[Required tasks]:
1 – Return the passage of the opera preview starting with "by Paul J. Pelkonen" and going on through "the title role.", copied word for word.
2 – Write out again the rows starting with the line with "has height=453, width=1121." and going on through the end of the rows, keeping the requests and increasing every coordinate in the answers by 58.

** START OF Supplied text **

Saturday, February 27, 2016

Metropolitan Opera Preview: Don Pasquale

The Met brings back Donizetti's comedy of love, marriage and other disasters.
by Paul J. Pelkonen
Ambrogio Maestri (seated) and Levante Molnár ham it up in Don Pasquale.
Photo by Marty Sohl © 2016 The Metropolitan Opera.
The Met's last revival of Don Pasquale burned the house down. Now, a new cast led by Eleonara Buratto makes her Met debut and tenor Javier Camarena rises from the ashes. Mega-baritone Ambrogio Maestri sings the title role.


Gaetano Donizetti's Don Pasquale is one of the great opera comedies, filled with memorable melodies, a momentous title role and one of the fieriest heroines in opera buffa. And yet, the work has never quite made the front rank of opera comedies, falling just behind L'Elisir d'Amore and La Fille de Regiment. The title role is one of the greatest buffo roles for a baritone, filled with rich comic opportunities. And Norina, the heroine can be a star-making part. Here, Eleonara Buratto makes her met debut.

** END OF Supplied text **
** START OF Input data **

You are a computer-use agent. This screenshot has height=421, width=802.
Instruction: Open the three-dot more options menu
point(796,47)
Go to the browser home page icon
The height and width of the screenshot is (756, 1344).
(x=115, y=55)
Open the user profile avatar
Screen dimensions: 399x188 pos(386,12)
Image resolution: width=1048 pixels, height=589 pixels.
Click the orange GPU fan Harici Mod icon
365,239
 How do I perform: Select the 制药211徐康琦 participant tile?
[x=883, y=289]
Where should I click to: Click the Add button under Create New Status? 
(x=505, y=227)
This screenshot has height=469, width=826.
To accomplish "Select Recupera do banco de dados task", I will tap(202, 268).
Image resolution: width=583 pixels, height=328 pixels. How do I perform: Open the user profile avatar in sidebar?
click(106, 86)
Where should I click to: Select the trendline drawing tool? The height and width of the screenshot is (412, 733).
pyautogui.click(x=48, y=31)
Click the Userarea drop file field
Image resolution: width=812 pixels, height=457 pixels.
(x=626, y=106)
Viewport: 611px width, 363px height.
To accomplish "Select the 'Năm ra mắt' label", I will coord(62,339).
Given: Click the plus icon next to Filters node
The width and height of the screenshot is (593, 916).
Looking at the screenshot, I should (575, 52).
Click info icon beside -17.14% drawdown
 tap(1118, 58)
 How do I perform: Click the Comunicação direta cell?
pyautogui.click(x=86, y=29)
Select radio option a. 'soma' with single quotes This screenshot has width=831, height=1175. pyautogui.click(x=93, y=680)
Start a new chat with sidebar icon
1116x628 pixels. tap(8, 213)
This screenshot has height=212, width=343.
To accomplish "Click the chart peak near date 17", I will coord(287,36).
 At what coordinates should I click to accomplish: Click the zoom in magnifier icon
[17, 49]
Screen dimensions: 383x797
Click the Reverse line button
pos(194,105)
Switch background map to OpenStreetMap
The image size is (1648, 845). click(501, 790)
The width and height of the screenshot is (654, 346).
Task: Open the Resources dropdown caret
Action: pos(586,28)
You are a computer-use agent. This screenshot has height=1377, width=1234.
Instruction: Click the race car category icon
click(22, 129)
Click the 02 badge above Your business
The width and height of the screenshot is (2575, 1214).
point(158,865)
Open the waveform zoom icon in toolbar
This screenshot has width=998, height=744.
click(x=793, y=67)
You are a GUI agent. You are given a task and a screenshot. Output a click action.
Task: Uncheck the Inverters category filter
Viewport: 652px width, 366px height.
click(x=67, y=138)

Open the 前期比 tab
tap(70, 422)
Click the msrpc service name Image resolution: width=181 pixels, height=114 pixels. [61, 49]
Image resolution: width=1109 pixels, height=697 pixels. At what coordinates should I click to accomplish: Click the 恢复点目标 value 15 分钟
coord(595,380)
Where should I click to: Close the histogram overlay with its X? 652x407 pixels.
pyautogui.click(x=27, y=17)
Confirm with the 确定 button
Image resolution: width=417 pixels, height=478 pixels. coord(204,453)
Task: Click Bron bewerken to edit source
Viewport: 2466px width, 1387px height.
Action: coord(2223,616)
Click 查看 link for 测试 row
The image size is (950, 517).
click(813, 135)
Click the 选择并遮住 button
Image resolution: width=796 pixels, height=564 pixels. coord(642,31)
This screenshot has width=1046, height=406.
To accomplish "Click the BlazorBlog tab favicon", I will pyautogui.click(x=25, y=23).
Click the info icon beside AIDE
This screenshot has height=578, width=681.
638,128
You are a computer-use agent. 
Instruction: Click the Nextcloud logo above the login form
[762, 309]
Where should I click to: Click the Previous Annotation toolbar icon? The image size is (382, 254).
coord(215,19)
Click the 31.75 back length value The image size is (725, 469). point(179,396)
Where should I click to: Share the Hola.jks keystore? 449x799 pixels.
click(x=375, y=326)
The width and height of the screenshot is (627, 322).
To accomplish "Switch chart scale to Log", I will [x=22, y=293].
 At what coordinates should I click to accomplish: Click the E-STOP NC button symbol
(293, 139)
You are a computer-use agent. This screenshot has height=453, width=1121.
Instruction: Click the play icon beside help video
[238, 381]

** END OF Input data **

[Full solutions]:
1 –
by Paul J. Pelkonen
Ambrogio Maestri (seated) and Levante Molnár ham it up in Don Pasquale.
Photo by Marty Sohl © 2016 The Metropolitan Opera.
The Met's last revival of Don Pasquale burned the house down. Now, a new cast led by Eleonara Buratto makes her Met debut and tenor Javier Camarena rises from the ashes. Mega-baritone Ambrogio Maestri sings the title role.

2 –
You are a computer-use agent. This screenshot has height=453, width=1121.
Instruction: Click the play icon beside help video
[296, 439]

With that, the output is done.